I am a little confused by the purpose of this paper. The architecture described is roughly how graph databases have always been implemented on HPC systems. The main contribution seems to be that they put a lot of polish on what were admittedly prototype-ish implementations historically? I was hoping for some interesting approaches to some of the fundamental computer science problems that cause scaling issues when graphs become large but this is more of a standard “throw hardware at it” solution (which has significant limitations).
I love this - "it's just engineering" say the people that think the hardest part about building a spaceship is having the big idea to build the spaceship. Note the "I love this" was sarcasm.
My point was that the architecture they are using has already been done multiple times for graph databases using things like RDMA (which has existed in HPC for ages), that is a known quantity. It was less "it's just engineering" and more I've seen similar implementations for a long time so what makes this different? I am interested in this space in part because I spent much of my time in HPC working on graph databases.

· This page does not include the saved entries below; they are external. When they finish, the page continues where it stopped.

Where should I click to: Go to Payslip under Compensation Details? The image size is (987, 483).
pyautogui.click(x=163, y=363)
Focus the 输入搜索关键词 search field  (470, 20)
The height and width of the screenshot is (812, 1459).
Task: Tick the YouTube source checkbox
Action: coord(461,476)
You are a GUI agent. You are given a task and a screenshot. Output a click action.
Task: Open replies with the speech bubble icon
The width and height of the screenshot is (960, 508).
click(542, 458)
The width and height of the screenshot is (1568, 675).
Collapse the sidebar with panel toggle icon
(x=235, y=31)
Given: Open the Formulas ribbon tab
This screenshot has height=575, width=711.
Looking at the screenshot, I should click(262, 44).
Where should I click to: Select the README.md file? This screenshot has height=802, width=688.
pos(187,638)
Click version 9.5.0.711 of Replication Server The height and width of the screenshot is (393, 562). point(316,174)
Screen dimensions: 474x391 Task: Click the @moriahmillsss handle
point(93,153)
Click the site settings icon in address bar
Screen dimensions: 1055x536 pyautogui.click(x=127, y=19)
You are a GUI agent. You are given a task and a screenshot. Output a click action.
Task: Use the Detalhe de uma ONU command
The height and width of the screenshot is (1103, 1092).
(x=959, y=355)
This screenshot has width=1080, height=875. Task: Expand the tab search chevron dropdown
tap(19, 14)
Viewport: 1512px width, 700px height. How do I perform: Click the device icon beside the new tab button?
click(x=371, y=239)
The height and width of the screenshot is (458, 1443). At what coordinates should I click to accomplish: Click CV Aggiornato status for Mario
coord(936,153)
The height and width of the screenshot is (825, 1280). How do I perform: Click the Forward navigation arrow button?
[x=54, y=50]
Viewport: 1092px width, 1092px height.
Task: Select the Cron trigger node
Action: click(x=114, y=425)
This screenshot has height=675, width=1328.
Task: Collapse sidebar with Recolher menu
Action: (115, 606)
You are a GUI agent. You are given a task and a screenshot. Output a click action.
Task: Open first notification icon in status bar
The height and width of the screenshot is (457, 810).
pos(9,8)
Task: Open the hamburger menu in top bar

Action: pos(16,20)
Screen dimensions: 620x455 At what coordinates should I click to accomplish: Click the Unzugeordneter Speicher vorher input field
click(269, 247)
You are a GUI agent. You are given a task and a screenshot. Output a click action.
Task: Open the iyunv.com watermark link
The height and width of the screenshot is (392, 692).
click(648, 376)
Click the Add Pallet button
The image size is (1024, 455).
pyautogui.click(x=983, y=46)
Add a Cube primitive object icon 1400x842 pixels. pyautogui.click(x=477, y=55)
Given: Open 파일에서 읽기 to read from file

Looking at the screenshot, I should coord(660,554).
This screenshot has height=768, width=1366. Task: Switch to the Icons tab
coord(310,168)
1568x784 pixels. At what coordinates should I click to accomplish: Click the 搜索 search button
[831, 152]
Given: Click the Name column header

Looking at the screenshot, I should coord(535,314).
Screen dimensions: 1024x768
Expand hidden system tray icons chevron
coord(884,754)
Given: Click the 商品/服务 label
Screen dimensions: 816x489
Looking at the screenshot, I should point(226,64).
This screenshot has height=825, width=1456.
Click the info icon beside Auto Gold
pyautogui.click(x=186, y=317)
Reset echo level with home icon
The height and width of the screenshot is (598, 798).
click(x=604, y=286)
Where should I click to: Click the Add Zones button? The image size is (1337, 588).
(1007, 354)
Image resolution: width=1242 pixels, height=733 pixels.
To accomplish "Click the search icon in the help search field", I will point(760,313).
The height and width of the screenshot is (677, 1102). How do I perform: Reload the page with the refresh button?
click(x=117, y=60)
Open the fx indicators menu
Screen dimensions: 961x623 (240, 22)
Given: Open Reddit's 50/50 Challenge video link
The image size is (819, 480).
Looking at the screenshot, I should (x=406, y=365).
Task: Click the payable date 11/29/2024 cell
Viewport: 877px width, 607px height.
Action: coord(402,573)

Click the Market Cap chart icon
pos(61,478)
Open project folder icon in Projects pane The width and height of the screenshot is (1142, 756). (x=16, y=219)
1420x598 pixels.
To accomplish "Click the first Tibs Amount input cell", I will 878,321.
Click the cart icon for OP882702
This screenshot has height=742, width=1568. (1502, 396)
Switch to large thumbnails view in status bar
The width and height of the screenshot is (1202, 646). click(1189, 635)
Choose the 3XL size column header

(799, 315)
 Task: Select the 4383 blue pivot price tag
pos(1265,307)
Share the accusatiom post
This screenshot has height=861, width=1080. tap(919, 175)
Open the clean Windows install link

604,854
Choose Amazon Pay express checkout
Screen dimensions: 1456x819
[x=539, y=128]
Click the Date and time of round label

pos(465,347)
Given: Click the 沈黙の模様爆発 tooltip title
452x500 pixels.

Agreed. They brush aside the years of high performance computing graph implementations, eg, cuStinger. If you look at systems like neo4j's GDS and how other multipurpose systems are going wrt views/projections for accelerated compute, that has been enabling targeting way more performance without dying under complexity. Benchmarking perf without that kind of comparison is weird, I'm surprised reviewers allowed that. (The work may still be good.. just you can't know without that.)